→ **Task prompt**: Reproduce the records below word for word, starting at the line that contains "The height and width of the screenshot is (1192, 550)." and ending at the line that contains "Looking at the screenshot, I should tap(104, 373).", with both of those lines included.

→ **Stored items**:
⟨
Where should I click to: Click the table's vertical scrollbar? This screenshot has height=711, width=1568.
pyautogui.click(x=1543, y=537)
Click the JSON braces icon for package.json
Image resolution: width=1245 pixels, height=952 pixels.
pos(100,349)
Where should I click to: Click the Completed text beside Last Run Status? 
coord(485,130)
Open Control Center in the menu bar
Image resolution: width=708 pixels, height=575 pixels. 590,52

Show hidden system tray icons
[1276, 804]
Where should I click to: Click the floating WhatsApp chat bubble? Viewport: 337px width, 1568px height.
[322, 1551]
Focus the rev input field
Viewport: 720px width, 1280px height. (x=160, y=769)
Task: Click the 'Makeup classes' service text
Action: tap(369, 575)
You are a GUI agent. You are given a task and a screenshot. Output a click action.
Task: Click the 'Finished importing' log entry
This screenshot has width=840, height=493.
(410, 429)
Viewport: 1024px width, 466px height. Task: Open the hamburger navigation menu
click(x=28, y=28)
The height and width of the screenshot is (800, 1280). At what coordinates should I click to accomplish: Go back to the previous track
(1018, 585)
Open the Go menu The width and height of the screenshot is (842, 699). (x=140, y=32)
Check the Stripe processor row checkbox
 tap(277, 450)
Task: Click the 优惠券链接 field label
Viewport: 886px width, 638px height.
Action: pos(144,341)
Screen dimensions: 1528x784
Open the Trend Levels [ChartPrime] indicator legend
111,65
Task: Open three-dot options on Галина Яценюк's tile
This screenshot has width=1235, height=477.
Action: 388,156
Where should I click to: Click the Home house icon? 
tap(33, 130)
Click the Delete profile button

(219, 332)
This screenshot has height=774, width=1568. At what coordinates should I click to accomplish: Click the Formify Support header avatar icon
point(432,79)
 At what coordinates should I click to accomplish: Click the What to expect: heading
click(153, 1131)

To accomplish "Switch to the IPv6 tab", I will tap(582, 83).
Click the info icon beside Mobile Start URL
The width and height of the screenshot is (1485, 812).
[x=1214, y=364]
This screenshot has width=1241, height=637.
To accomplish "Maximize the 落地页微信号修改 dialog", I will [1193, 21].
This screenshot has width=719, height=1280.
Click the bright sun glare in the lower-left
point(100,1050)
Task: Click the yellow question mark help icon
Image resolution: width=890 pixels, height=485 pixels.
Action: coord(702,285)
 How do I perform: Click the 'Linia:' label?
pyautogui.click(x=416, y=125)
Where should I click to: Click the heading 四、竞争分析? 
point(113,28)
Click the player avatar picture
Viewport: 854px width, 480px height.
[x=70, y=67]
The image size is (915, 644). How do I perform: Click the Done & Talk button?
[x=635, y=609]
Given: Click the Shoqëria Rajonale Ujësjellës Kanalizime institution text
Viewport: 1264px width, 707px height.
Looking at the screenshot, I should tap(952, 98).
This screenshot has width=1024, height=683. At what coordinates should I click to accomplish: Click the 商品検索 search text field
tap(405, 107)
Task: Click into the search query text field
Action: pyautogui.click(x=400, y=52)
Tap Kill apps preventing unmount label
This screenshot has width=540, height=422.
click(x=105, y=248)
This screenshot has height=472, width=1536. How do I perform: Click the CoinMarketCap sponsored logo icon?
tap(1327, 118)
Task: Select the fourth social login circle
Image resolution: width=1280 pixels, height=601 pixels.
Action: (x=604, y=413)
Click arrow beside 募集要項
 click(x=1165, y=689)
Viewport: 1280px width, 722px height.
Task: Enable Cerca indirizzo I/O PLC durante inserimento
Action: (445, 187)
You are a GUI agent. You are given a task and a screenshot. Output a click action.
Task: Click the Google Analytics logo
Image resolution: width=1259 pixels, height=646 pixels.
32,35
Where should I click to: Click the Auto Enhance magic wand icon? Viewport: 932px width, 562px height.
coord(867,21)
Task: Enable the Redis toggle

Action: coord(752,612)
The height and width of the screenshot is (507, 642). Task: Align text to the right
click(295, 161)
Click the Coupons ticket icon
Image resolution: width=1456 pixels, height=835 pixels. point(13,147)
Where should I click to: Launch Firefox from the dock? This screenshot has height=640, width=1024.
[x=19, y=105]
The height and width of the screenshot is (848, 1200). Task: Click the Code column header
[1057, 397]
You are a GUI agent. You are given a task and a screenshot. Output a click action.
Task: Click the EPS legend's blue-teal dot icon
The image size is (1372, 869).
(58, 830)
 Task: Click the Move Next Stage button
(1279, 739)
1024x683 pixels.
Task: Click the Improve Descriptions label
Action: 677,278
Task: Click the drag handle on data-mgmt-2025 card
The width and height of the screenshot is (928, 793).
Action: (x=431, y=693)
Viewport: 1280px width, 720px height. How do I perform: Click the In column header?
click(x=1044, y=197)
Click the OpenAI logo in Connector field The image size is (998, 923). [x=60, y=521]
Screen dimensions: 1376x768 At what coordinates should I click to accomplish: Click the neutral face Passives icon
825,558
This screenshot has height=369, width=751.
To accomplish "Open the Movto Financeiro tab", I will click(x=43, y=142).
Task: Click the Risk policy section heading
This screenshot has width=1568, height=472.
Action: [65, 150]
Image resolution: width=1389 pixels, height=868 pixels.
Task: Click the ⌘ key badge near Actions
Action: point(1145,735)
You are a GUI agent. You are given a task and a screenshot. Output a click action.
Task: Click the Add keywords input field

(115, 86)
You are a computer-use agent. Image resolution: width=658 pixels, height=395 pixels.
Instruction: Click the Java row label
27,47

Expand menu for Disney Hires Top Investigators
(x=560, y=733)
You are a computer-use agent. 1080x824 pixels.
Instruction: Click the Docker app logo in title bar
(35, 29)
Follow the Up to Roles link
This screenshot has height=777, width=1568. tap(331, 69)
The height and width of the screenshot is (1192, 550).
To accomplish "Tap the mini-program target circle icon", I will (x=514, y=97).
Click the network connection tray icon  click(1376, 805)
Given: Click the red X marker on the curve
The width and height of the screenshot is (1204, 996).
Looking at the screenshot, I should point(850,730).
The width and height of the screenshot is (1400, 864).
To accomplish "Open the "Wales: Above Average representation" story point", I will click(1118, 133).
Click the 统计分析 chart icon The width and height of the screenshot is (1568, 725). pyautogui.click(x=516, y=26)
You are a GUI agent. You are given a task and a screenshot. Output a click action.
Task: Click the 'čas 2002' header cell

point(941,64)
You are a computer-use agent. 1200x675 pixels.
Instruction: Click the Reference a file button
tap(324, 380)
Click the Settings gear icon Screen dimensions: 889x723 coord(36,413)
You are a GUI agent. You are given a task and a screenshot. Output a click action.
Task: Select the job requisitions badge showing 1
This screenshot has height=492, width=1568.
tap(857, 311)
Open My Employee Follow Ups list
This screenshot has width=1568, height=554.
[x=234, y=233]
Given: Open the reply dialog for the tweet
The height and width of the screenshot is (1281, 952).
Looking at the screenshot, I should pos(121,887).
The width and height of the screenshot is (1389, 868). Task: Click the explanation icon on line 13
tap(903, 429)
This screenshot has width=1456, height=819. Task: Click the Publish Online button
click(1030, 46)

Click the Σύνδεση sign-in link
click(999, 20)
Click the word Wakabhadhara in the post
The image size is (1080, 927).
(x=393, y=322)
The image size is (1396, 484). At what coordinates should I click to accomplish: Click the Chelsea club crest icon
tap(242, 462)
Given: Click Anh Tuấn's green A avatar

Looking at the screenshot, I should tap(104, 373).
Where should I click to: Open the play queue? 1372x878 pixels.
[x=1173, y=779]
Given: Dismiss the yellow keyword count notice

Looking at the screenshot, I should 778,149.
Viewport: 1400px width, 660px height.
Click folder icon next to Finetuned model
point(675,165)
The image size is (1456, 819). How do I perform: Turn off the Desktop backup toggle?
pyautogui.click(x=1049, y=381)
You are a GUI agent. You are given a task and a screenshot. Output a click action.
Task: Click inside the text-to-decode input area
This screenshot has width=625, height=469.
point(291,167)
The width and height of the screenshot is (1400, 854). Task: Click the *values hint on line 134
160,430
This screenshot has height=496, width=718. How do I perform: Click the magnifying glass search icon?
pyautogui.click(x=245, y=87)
⟩
→ **Expected output**:
The height and width of the screenshot is (1192, 550).
To accomplish "Tap the mini-program target circle icon", I will (x=514, y=97).
Click the network connection tray icon  click(1376, 805)
Given: Click the red X marker on the curve
The width and height of the screenshot is (1204, 996).
Looking at the screenshot, I should point(850,730).
The width and height of the screenshot is (1400, 864).
To accomplish "Open the "Wales: Above Average representation" story point", I will click(1118, 133).
Click the 统计分析 chart icon The width and height of the screenshot is (1568, 725). pyautogui.click(x=516, y=26)
You are a GUI agent. You are given a task and a screenshot. Output a click action.
Task: Click the 'čas 2002' header cell

point(941,64)
You are a computer-use agent. 1200x675 pixels.
Instruction: Click the Reference a file button
tap(324, 380)
Click the Settings gear icon Screen dimensions: 889x723 coord(36,413)
You are a GUI agent. You are given a task and a screenshot. Output a click action.
Task: Select the job requisitions badge showing 1
This screenshot has height=492, width=1568.
tap(857, 311)
Open My Employee Follow Ups list
This screenshot has width=1568, height=554.
[x=234, y=233]
Given: Open the reply dialog for the tweet
The height and width of the screenshot is (1281, 952).
Looking at the screenshot, I should pos(121,887).
The width and height of the screenshot is (1389, 868). Task: Click the explanation icon on line 13
tap(903, 429)
This screenshot has width=1456, height=819. Task: Click the Publish Online button
click(1030, 46)

Click the Σύνδεση sign-in link
click(999, 20)
Click the word Wakabhadhara in the post
The image size is (1080, 927).
(x=393, y=322)
The image size is (1396, 484). At what coordinates should I click to accomplish: Click the Chelsea club crest icon
tap(242, 462)
Given: Click Anh Tuấn's green A avatar

Looking at the screenshot, I should tap(104, 373).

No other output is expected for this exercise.